Rewrite everything from the line containing "You are a GUI" down to the line containing "[1163, 212]", substituting "thumbs down" for "thumbs up" and keeping the rest the same.

> **SUPPLIED RECORDS**:
++++++++++

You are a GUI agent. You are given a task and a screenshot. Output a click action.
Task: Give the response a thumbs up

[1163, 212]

++++++++++

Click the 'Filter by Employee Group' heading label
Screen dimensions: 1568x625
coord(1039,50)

++++++++++

> **WRITTEN RESPONSE**:
You are a GUI agent. You are given a task and a screenshot. Output a click action.
Task: Give the response a thumbs down

[1163, 212]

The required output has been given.